Archive for the 'planning' Tag

  1. The Dark Side of Agile Planning

    I spoke a little about all of the good things you get from adopting an agile approach to planning development of a product, so to keep the universe in balance I should point out some of the evil lurking around the corner.

    I think the success of this approach ultimately is totally dependent on having the right people involved. Try this with the wrong team, and there would be a big mess on your hands. The headline is that agile planning requires a mature body of thought behind the design, and proper consideration of each change that is proposed. You should be refining and enhancing the design, with clear purpose and structured thinking behind each decision. If you’re in a situation where you’re just chucking new features at a product that would be cool then it’s all gone bad.
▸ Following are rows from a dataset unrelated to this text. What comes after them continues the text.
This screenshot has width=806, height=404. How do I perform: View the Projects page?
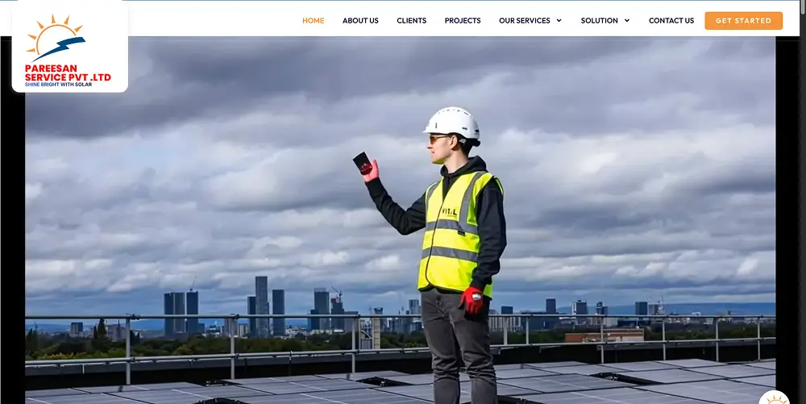(463, 21)
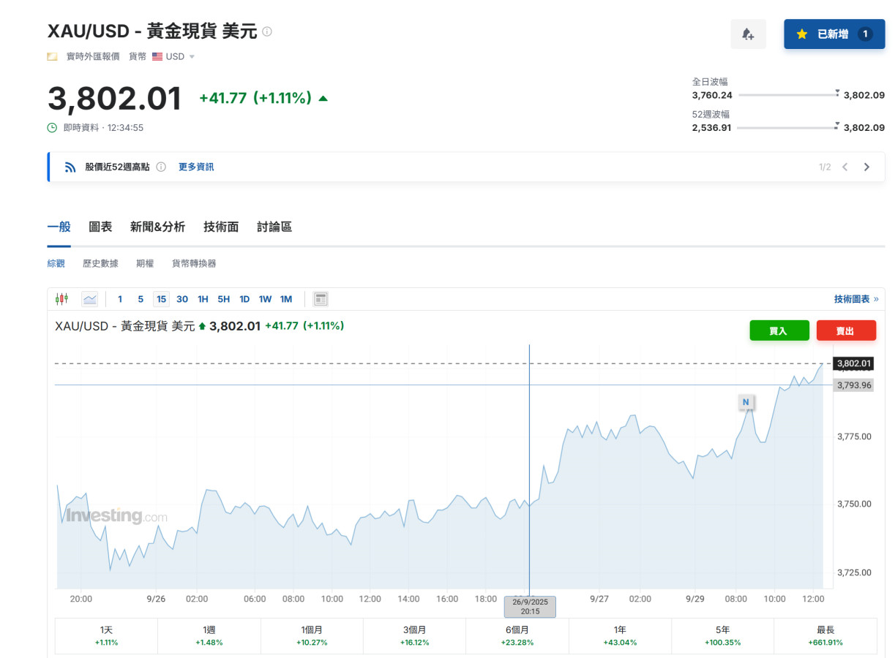Open the 技術面 tab
The height and width of the screenshot is (658, 895).
point(221,227)
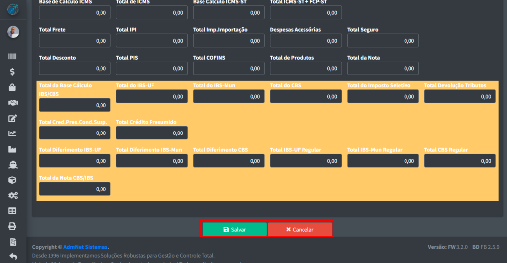This screenshot has height=263, width=507.
Task: Open the gears settings sidebar icon
Action: pyautogui.click(x=13, y=196)
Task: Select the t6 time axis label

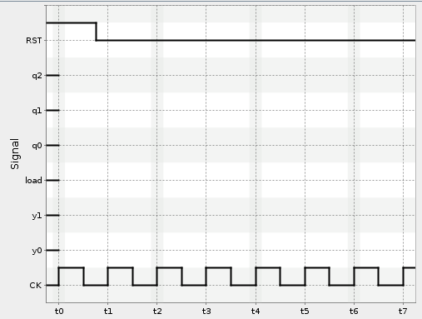Action: pyautogui.click(x=354, y=312)
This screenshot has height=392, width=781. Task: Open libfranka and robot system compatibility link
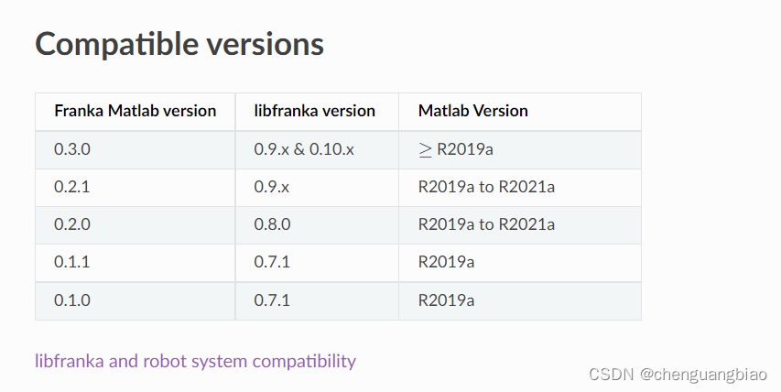(195, 361)
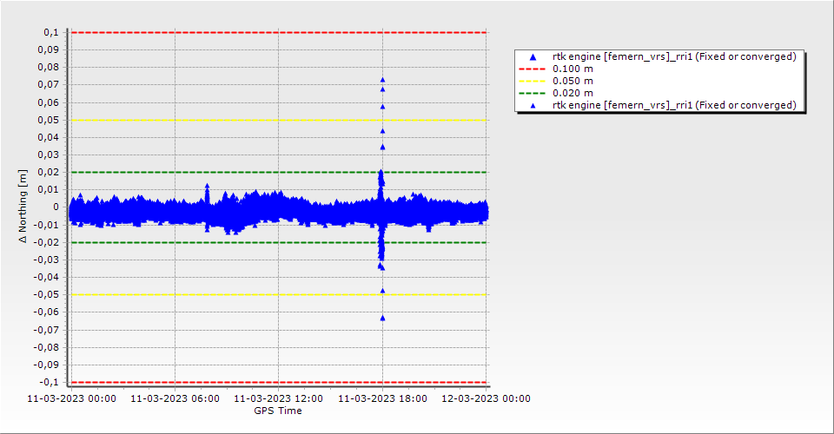
Task: Click the lowest blue outlier point near -0,06
Action: 382,318
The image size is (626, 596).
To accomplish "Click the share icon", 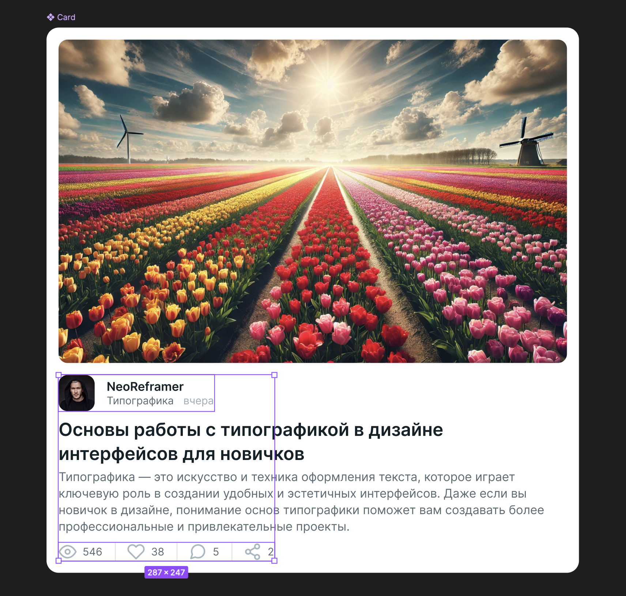I will pyautogui.click(x=253, y=552).
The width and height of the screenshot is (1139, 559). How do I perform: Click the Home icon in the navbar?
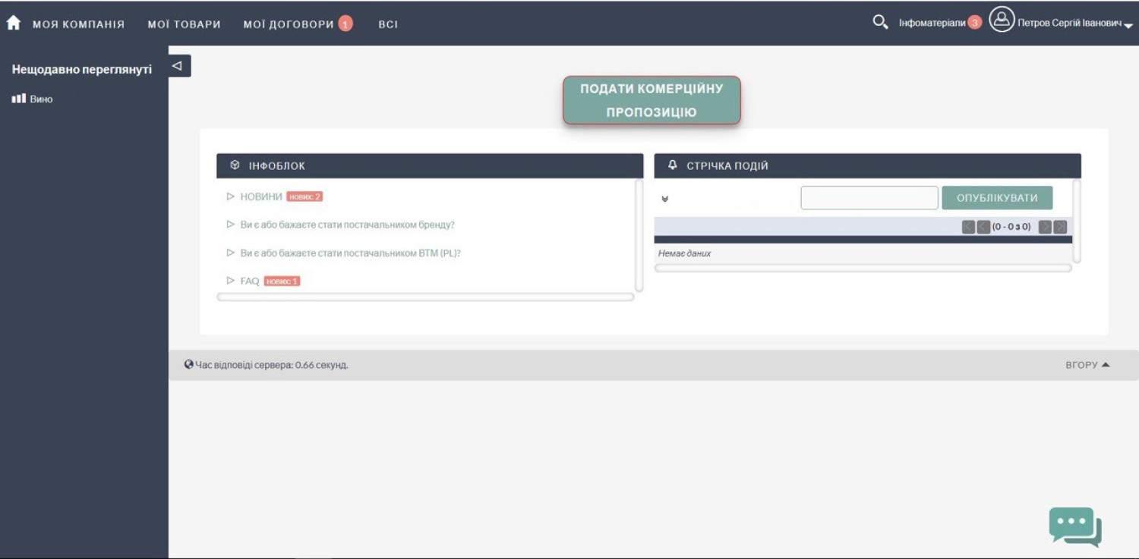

    The very few times that we’ve rushed to work on a change without this process, it’s gone wrong.

    I think it’s a very healthy thing to have someone on the team who is very creative, and always coming up with new ideas and suggestions. However that needs to be balanced by someone who is very focused on the interaction design of the product as a whole, and is able to push back and say no if necessary.

    The benefits are really significant. I continue to be surprised by how much you learn as you go during development, and it would be criminal to waste all of the new information and thinking.

    An agile approach should mean a continuous, rigorous design process, rather than design upfront, then implementation. If it means that you bypass the design process and are using it as an excuse to jump straight to code, then you’re an evil monkey. Evil, evil monkey.

    Posted at 9:21 am on 12/12/07

    Tags: , , , ,

    Comments: 1

  2. Why Use Agile Planning

    I think the main benefit that this approach has is that you don’t accumulate assets and invested time around the original plan (which was inevitably wrong). Rightly or wrongly people are always reluctant to admit something is wrong. The more time you put into creating the perfect project plan, the more reluctant you are to change it. The more outputs required from the planning process, the more effort there is in any change in direction.

    In contrast, in agile planning, you have a bunch of cards on a board. You can move them around, chuck them in the bin, add new cards without any real negative impact. The whole process is designed upfront to accommodate change. I usually find the board becomes out of date about every week - sometimes we manage 2, but quite rarely. I’ve just totally refreshed the board to reflect our current situation, and the whole thing took a couple of hours.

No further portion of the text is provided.